_設問の指示:_
**A.** 孝徳紀の太子をめぐる本文から、「太子が向かった倭京とは」で始まる段落を選び、主な事実を残したまま箇条書きにまとめ直してください。
**B.** 孝徳紀の太子をめぐる本文の最後の文のあとから、同じ論調で書き継いでください。

_本文ブロック:_
———

白雉4年〜5年の孝徳紀の記述に、「太子、奏請して曰く、願わくは倭京に遷らむ云々」とある。一般的には、中大兄皇子が孝徳天皇を置いてきぼりにした時の話だ。この時、皇太子(中大兄皇子)は皇祖母尊皇極と間人皇后、「併せて皇弟等」を連れて倭飛鳥河邊の行宮に行った、とある。そして「時に公卿・大夫、百官人等は皆、従いて遷る」という記述があるのだ。まず、太子と皇太子の使い分けが目に付く。皇太子は文脈から中大兄皇子であるのは間違いない。では「太子」とは誰なのか?。考えられるのは孝徳の嫡子・有間皇子である。しかし有間皇子が倭京に帰ることを父の孝徳天皇に進言する程に中大兄皇子と意見が一致していたのであれば、孝徳天皇の孤独死の後、「心の病」と称して牟漏の湯に行くような政治から疎外されていた状況は想像しにくいのである。なお、有間皇子が「太子」と呼ばれていた事実はなさそうである。

とにかく太子と皇太子は別人のようだから、ここに新たな「謎の人物」が登場することになる。ちなみ我々は、「中大兄皇子」と何の疑問も抱かずに使っている人物名だが、実は中大兄皇子は日本書紀に中では「一度も皇子と呼ばれていない」というのである(ウソぉー!)。書紀は全て「中大兄」と呼び捨てだそうだ(これは驚きというしかない!、・・・これは斎藤忠氏の指摘によるが、今一度「原文」で確認する必要があると思う、まだやってないけどホントかしらん?)。詳しく読んでいくと、白雉4年に孝徳は退位を決意し、難波宮とは別に宮を造営させているらしい。つまり、太子と皇太子は別人で、この太子と呼ばれている人物は「遷都」を奏請し、聞き入れられないと百官を率いて倭京へ向かった。一方、皇太子(天智)は、母親と妹を連れて(大海人皇子も?)倭飛鳥河邊行宮へ移ったというわけだ。明らかに皇極や間人皇后らと百官等の「行き先」は違っている。書記の記述は二つに分かれた短い文章だが、太子と皇太子を別々の二人の人物に分けて読むことによって、今までの歴史書とは「全く違う光景」が見えてくるのである。斎藤忠、恐るべし!

太子が向かった倭京とは条坊が備わった京=京師だという。天智の向かった倭飛鳥河邊行宮は、ただの仮宮に過ぎない。だから百官が遷るには「無理がある」と斎藤忠氏は分析した。実に細かい読みである。もうこの辺りの説明を読んでいると、「シャーロック・ホームズの謎解き」を聴いているような快感すら覚えてしまうのだから感動である。これが斎藤忠氏の魅力なのだ!。ちなみに、倭京のモデルは言うまでもなく太宰府である。思うに「倭京」と書紀が書いているときは奈良県飛鳥地方のことではなくて、九州「太宰府」のことと読み替えるのがもはや常識である(だから壬申の乱の「倭京制圧」談も、実は大宰府のことと考えてみたい。これ、壬申の乱・九州説である)。

———

_提示データ:_

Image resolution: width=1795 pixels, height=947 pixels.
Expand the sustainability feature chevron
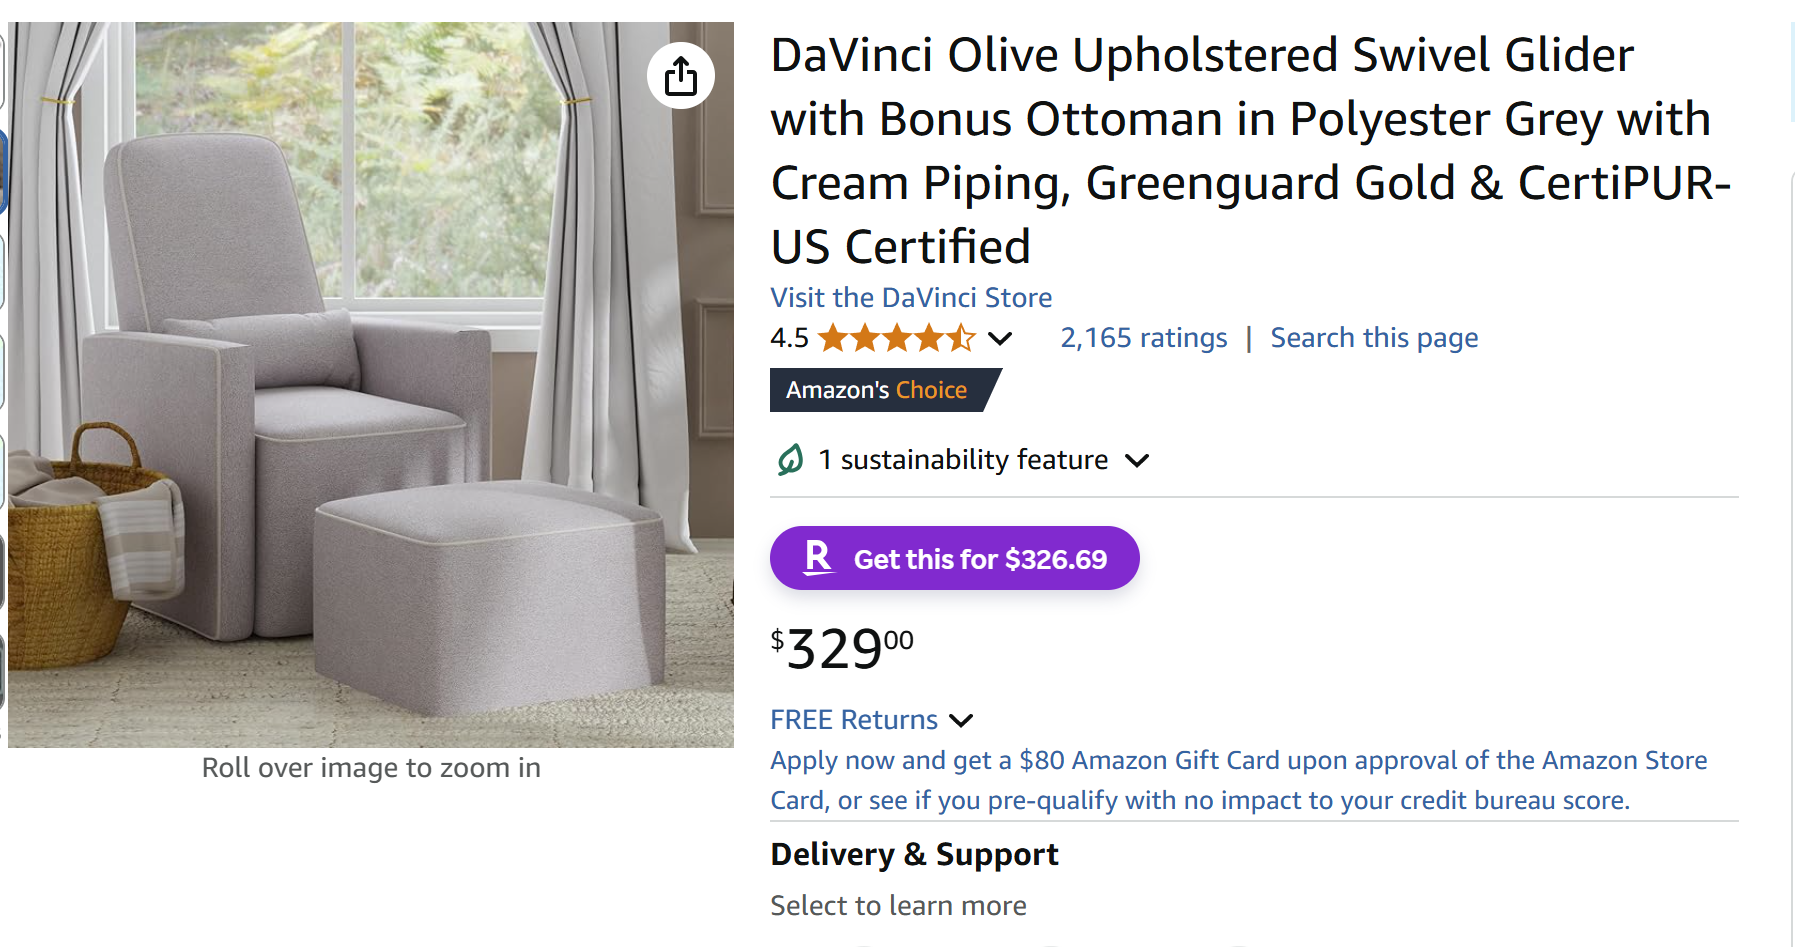coord(1137,460)
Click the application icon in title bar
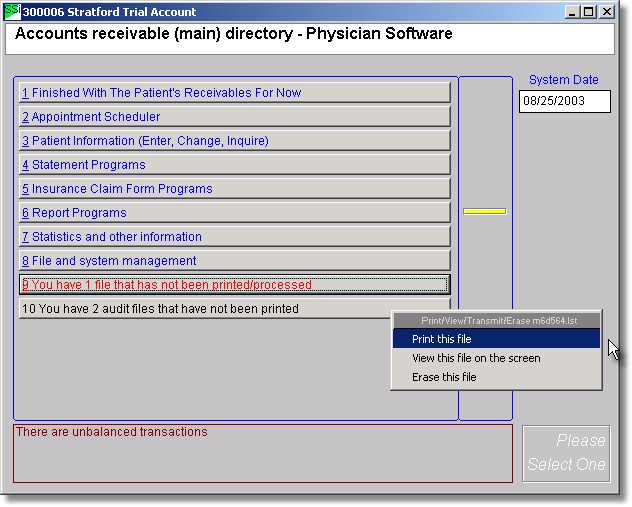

———

_解答一覧:_
**A.**
- 太子が向かった倭京は、条坊を備えた京、つまり京師だという。
- 天智が向かった倭飛鳥河邊行宮はただの仮宮にすぎず、百官が遷るには無理があると斎藤忠氏は分析した。
- 筆者はこの細かい読みに、シャーロック・ホームズの謎解きを聴くような快感を覚え、そこに斎藤氏の魅力を見ている。
- 倭京のモデルは太宰府であり、書紀が「倭京」と書くときは奈良県飛鳥地方ではなく九州の太宰府と読み替えるのが常識だとする。
- そのため壬申の乱の「倭京制圧」も大宰府のことと考えたいとし、これを壬申の乱・九州説と呼んでいる。

**B.**
孝徳天皇は難波へ遷都したが、太子・中大兄は唐の朝鮮半島攻略の情勢を見て、より俊敏に対応できる倭京=太宰府に移ろうとした、というのが事実であろう。斎藤忠氏は、この太子中大兄を筑紫君「薩夜麻」では無いかと想像している。この後662年、倭国は唐・新羅連合軍と白村江でぶつかり、大敗を喫して薩夜麻は唐に捕虜となって連れ去られてしまった。彼が帰ってきたのは671年の事である。唐は朝鮮半島を占領した後、百済熊津都督に旧君主・扶余隆を任命、同じく高句麗遼東都督に宝蔵王を任命しているから、薩夜麻も太宰府の筑紫都督として戻ったのだろうと思われる。これは唐の朝鮮支配戦略が進むと新たに「新羅」が分離・対立してきて、朝鮮半島外交戦略を根本から変更しなければならなかったという事情が絡んでいるからだ。恐らく元明天皇の代に完成した日本紀には「斉明天皇の代わりに、サチヤマ本紀」が存在していただろう、と斎藤忠氏は推測する(何という大胆な推理!、感服しか無い!)。つまり一時的にサチヤマが日本の天皇に返り咲き、ヤマトの王・天智天皇は大宰府の藩王国として支配下にあったという想像である。この辺は全て推測の域をでない憶測だが、書紀の誤魔化しが効いていて、これ以上の追求は難しそうである。この時点では、大海人皇子の存在は曖昧だ。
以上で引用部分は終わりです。